Open AccessThe cataract-linked RNA-binding protein Celf1 post-transcriptionally controls the spatiotemporal expression of the key homeodomain transcription factors Pax6 and Prox1 in lens development
Author(s) -
Sandeep Aryal,
Justine Viet,
Bailey A. T. Weatherbee,
Archana D. Siddam,
Francisco Hernandez,
Carole Gautier-Courteille,
Luc Paillard,
Salil A. Lachke
Publication year - 2020
Publication title -
human genetics
Language(s) - English
Resource type - Journals
SCImago Journal Rank - 2.351
H-Index - 137
eISSN - 1432-1203
pISSN - 0340-6717
DOI - 10.1007/s00439-020-02195-7
Subject(s) - pax6 , homeobox , biology , gene knockdown , transcription factor , microbiology and biotechnology , eye development , chromatin immunoprecipitation , immunoprecipitation , regulation of gene expression , rna , gene expression , gene , genetics , promoter
The homeodomain transcription factors (TFs) Pax6 (OMIM: 607108) and Prox1 (OMIM: 601546) critically regulate gene expression in lens development.

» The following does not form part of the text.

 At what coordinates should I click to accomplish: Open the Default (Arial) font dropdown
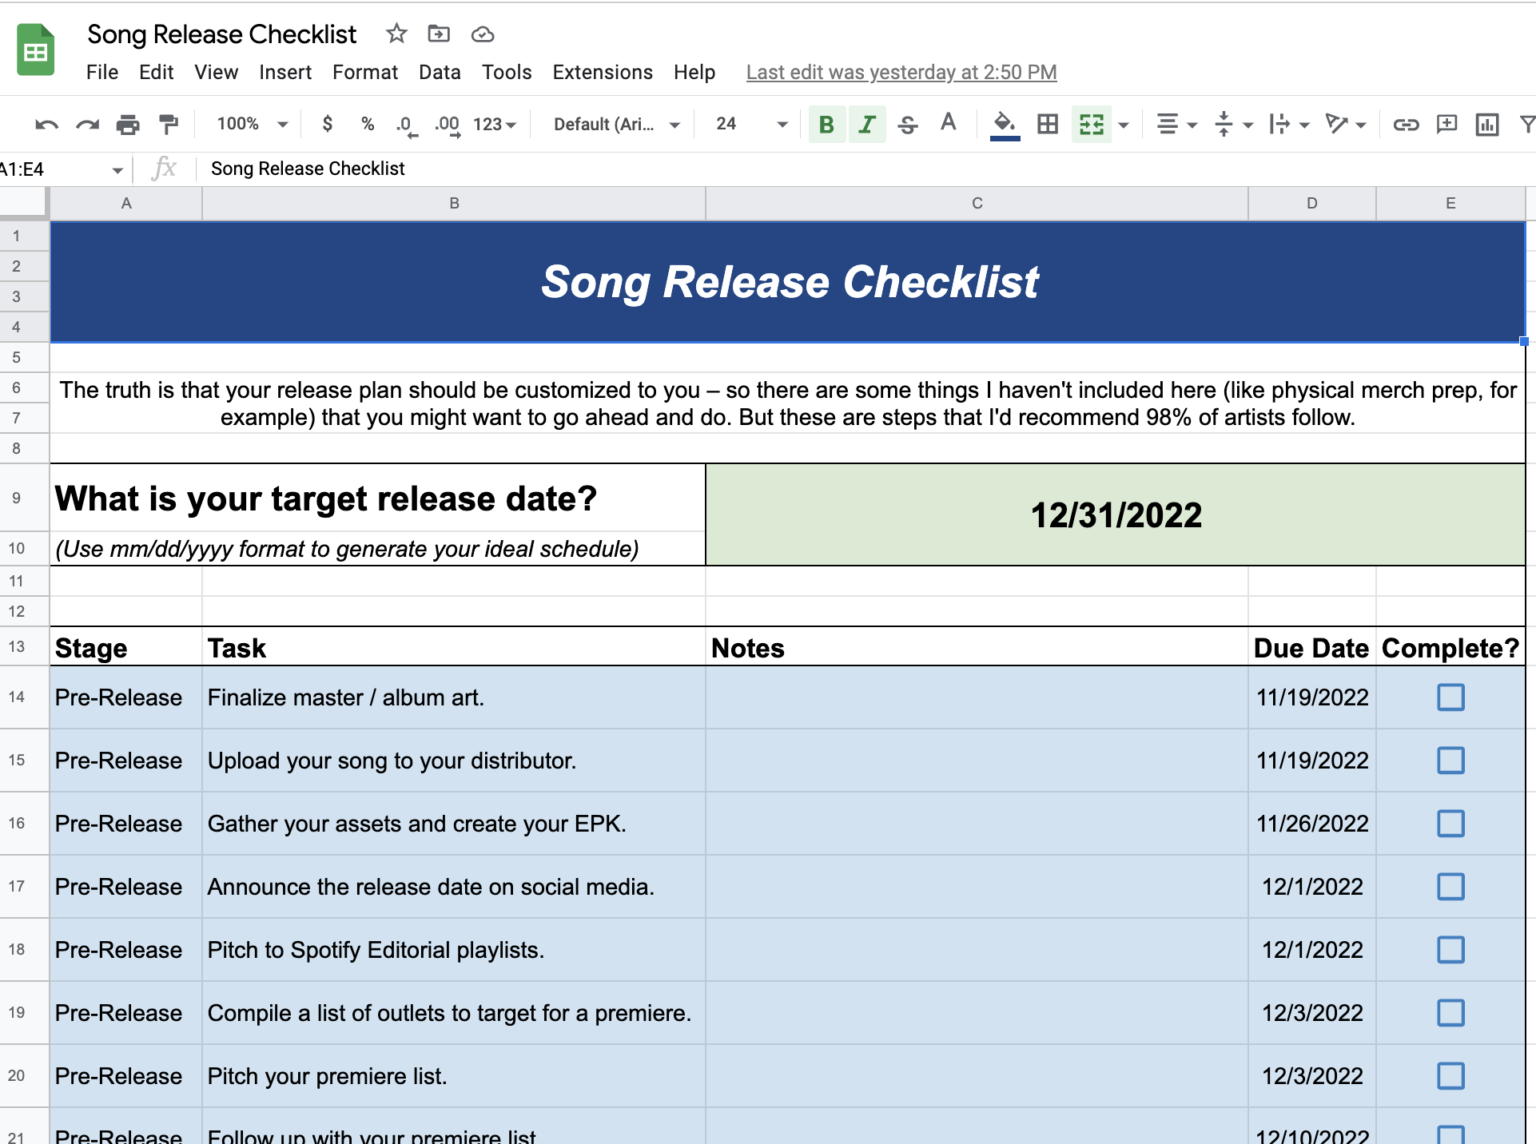(x=616, y=124)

While PAX6 mutations in humans can cause cataract, aniridia, microphthalmia, and anophthalmia, among other defects, Prox1 deletion in mice causes severe lens abnormalities, in addition to other organ defects. Furthermore, the optimal dosage/spatiotemporal expression of these key TFs is essential for development. In lens development, Pax6 expression is elevated in cells of the anterior epithelium compared to fiber cells, while Prox1 exhibits the opposite pattern. Whether post-transcriptional regulatory mechanisms control these precise TF expression patterns is unknown. Here, we report the unprecedented finding that the cataract-linked RNA-binding protein (RBP), Celf1 (OMIM: 601074), post-transcriptionally regulates Pax6 and Prox1 protein expression in lens development. Immunostaining shows that Celf1 lens-specific conditional knockout (Celf1 cKO ) mice exhibit abnormal elevation of Pax6 protein in fiber cells and abnormal Prox1 protein levels in epithelial cells-directly opposite to their normal expression patterns in development. Furthermore, RT-qPCR shows no change in Pax6 and Prox1 transcript levels in Celf1 cKO lenses, suggesting that Celf1 regulates these TFs on the translational level. Indeed, RNA-immunoprecipitation assays using Celf1 antibody indicate that Celf1 protein binds to Pax6 and Prox1 transcripts. Furthermore, reporter assays in Celf1 knockdown and Celf1-overexpression cells demonstrate that Celf1 negatively controls Pax6 and Prox1 translation via their 3' UTRs. These data define a new mechanism of RBP-based post-transcriptional regulation that enables precise control over spatiotemporal expression of Pax6 and Prox1 in lens development, thereby uncovering a new etiological mechanism for Celf1 deficiency-based cataract.